For many decades since the original description, these patterns remained ingrained in neurologist’s minds and provided a teachable template. The didactics of neurologic examination of coma would now refer to these stages. However, the years that followed would find evidence to the contrary [152]. Very few patients—when they worsen—do progress in these stages with all four components—pupils, oculocephalics, motor response, and respiration—changing in a manner that can be exactly predicted.

Coning and herniation are well-accepted terms (and even a codable diagnosis), but the clinical correlates are less clearcut. Magnetic resonance imaging may show massive displacement but not with a perfect clinical correlate. The clinical entity of brain herniation—despite neuropathologic and radiologic findings—has not been fully worked out and in parts has remained quite inexplicable.

Short Historical Note 6

Neurogenic Hyperventilation

The Title of the Paper

Plum F, Swanson AG. Central neurogenic hyperventilation in men. Arch Neurol Psych. 1958;81:335–49.


Fig. 3.11
Title page

The Paper and the Times

Before respiratory patterns could be linked to specific brain injury, progress was made in the discovery of the morphology of the medullary respiratory center. Most of the early work can be attributed to Legallois’ experiments in 1812 in which stimulation of the pneumotaxic center increased the respiratory rate [136].

Abnormal breathing patterns had been recognized as indicative of a primary brain lesion and most commonly known were periodic breathing patterns. In the early papers on acute neurologic disease, the terms stertorous, gasping, or overventilation or hyperpneu were used frequently without further characterization.

There was reluctance to attribute hyperventilation to a brain lesion rather than to a compensatory response in acute illness. Rapid breathing was mostly seen as Kussmaul breathing in patients with a diabetic coma. Alveolar hyperventilation was typically observed as a response to hypoxia or metabolic acidosis or was associated with a specific pulmonary disorder. Hyper­ventilation with respiratory alkalosis also had been incidentally noted in hepatic encephalopathy and patients in the last stages of deep coma. These descriptions were followed by a series of studies linking brain injury to abnormalities of the rhythm of breathing. In the first half of the twentieth century, hyperventilation as a direct result from an acute brain lesion was not specifically mentioned in leading medical and neurologic textbooks.

The Details of the Paper

Hyperventilation associated with a brain lesion was first carefully described by Plum and Swanson (Fig. 3.11). The paper reports nine patients with acute lesions in the pons mostly caused by embolus to the basilar artery and compared them with 25 patients with brain lesions elsewhere who lacked hyperventilation (The control cases involved bilateral hemispheric lesions and unilateral hemispheric lesions.).
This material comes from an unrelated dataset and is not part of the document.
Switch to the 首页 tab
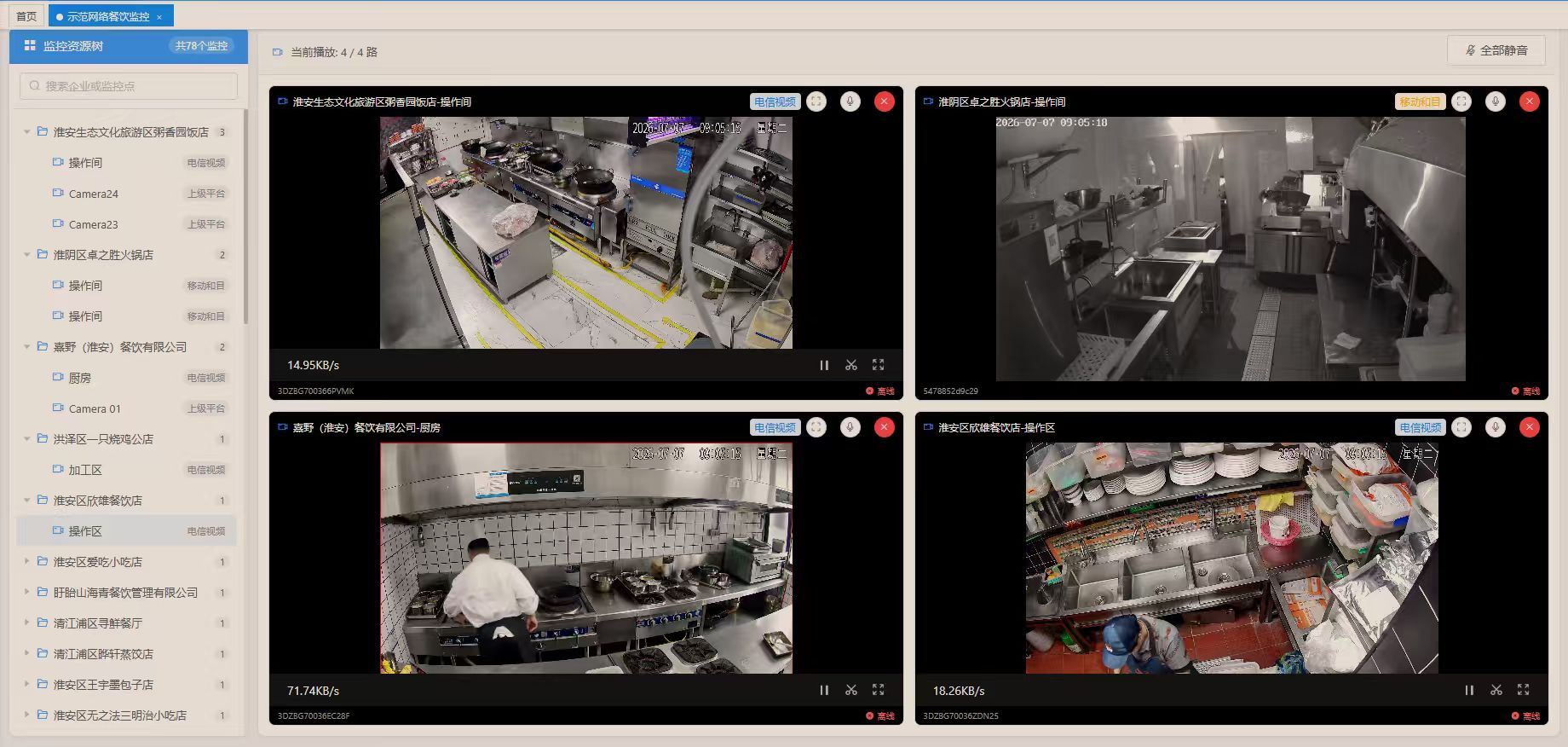The height and width of the screenshot is (747, 1568). click(26, 16)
In their original description, the patients all had clinical signs pointing to a pontine lesion. Many patients had constricted pupils with skew deviation of the eyes or disconjugate motion, including internuclear ophthalmoplegia in four patients. Decerebrate rigidity was also noted.

As expected, the patients with central hyperventilation had a marked alkalosis (Fig. 3.12). The authors also reported frequent other respiratory abnormalities with six patients having Cheyne–Stoke type breathing and periodic breathing, usually preceding the central hyper­ventilation.


Fig. 3.12
Blood gas values in central neurogenic hyperventilation

The hyperventilation could be reduced or eliminated by oxygen therapy or by carbon dioxide inhalation. The study also carefully eliminated hypoxemia and metabolic acidosis as possible causes of hyperventilation. The authors also found that the arterial pH must fall to approximately 7.2 before respiration is stimulated by acidosis.

Autopsy demonstrated medial pontine destruction. The authors hypothesized that structures in the medial pontine reticular formation were inhibitory to respiration, and thus, a central neurogenic hyperventilation is the result of an uninhibited stimulation of the medullary respiratory centers by the lateral pontine reticular formation. The authors found only one report with disease in the cerebral hemispheres causing neurogenic hyperventilation.

The Message and Acceptance

It has been understood that both respiratory rate and alveolar ventilation are controlled by the respiratory centers in the pons and medulla. Thus, any neural, humoral input, or direct structural injury can lead not only to hyperventilation but also to hypoventilation or apnea.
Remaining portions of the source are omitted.